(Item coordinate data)
┌──

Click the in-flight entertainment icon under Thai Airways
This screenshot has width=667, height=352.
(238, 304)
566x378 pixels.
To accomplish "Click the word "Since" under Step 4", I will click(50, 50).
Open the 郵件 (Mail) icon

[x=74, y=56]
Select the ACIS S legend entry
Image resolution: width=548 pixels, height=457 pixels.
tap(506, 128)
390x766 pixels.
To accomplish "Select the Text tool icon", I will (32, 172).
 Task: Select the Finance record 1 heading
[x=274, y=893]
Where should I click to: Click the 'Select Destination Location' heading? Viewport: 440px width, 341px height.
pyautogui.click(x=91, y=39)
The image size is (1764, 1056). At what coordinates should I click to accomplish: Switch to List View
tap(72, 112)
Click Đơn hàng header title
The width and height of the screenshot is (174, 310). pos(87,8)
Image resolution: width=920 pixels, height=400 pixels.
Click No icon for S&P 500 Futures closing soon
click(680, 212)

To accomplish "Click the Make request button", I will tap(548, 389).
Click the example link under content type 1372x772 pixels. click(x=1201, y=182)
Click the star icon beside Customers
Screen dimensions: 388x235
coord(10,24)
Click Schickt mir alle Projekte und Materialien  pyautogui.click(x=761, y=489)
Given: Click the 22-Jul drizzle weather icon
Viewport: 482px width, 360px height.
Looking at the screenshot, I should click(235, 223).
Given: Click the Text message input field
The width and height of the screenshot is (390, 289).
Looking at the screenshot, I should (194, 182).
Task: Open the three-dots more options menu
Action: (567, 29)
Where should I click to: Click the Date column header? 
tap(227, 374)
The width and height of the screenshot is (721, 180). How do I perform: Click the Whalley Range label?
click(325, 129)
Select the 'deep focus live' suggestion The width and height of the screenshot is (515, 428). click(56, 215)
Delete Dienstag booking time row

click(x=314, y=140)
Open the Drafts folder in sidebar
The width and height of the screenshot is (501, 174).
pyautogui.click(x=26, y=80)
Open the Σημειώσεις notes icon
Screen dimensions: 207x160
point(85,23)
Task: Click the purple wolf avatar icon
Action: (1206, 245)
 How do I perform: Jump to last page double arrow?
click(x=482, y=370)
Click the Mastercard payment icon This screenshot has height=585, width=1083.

└──

Output the listing above as a Markdown table with the columns n and Line, numbering each line and omitting blank lines.

| n | Line |
|---|---|
| 1 | Click the in-flight entertainment icon under Thai Airways |
| 2 | This screenshot has width=667, height=352. |
| 3 | (238, 304) |
| 4 | 566x378 pixels. |
| 5 | To accomplish "Click the word "Since" under Step 4", I will click(50, 50). |
| 6 | Open the 郵件 (Mail) icon |
| 7 | [x=74, y=56] |
| 8 | Select the ACIS S legend entry |
| 9 | Image resolution: width=548 pixels, height=457 pixels. |
| 10 | tap(506, 128) |
| 11 | 390x766 pixels. |
| 12 | To accomplish "Select the Text tool icon", I will (32, 172). |
| 13 |  Task: Select the Finance record 1 heading |
| 14 | [x=274, y=893] |
| 15 | Where should I click to: Click the 'Select Destination Location' heading? Viewport: 440px width, 341px height. |
| 16 | pyautogui.click(x=91, y=39) |
| 17 | The image size is (1764, 1056). At what coordinates should I click to accomplish: Switch to List View |
| 18 | tap(72, 112) |
| 19 | Click Đơn hàng header title |
| 20 | The width and height of the screenshot is (174, 310). pos(87,8) |
| 21 | Image resolution: width=920 pixels, height=400 pixels. |
| 22 | Click No icon for S&P 500 Futures closing soon |
| 23 | click(680, 212) |
| 24 | To accomplish "Click the Make request button", I will tap(548, 389). |
| 25 | Click the example link under content type 1372x772 pixels. click(x=1201, y=182) |
| 26 | Click the star icon beside Customers |
| 27 | Screen dimensions: 388x235 |
| 28 | coord(10,24) |
| 29 | Click Schickt mir alle Projekte und Materialien  pyautogui.click(x=761, y=489) |
| 30 | Given: Click the 22-Jul drizzle weather icon |
| 31 | Viewport: 482px width, 360px height. |
| 32 | Looking at the screenshot, I should click(235, 223). |
| 33 | Given: Click the Text message input field |
| 34 | The width and height of the screenshot is (390, 289). |
| 35 | Looking at the screenshot, I should (194, 182). |
| 36 | Task: Open the three-dots more options menu |
| 37 | Action: (567, 29) |
| 38 | Where should I click to: Click the Date column header?  |
| 39 | tap(227, 374) |
| 40 | The width and height of the screenshot is (721, 180). How do I perform: Click the Whalley Range label? |
| 41 | click(325, 129) |
| 42 | Select the 'deep focus live' suggestion The width and height of the screenshot is (515, 428). click(56, 215) |
| 43 | Delete Dienstag booking time row |
| 44 | click(x=314, y=140) |
| 45 | Open the Drafts folder in sidebar |
| 46 | The width and height of the screenshot is (501, 174). |
| 47 | pyautogui.click(x=26, y=80) |
| 48 | Open the Σημειώσεις notes icon |
| 49 | Screen dimensions: 207x160 |
| 50 | point(85,23) |
| 51 | Task: Click the purple wolf avatar icon |
| 52 | Action: (1206, 245) |
| 53 |  How do I perform: Jump to last page double arrow? |
| 54 | click(x=482, y=370) |
| 55 | Click the Mastercard payment icon This screenshot has height=585, width=1083. |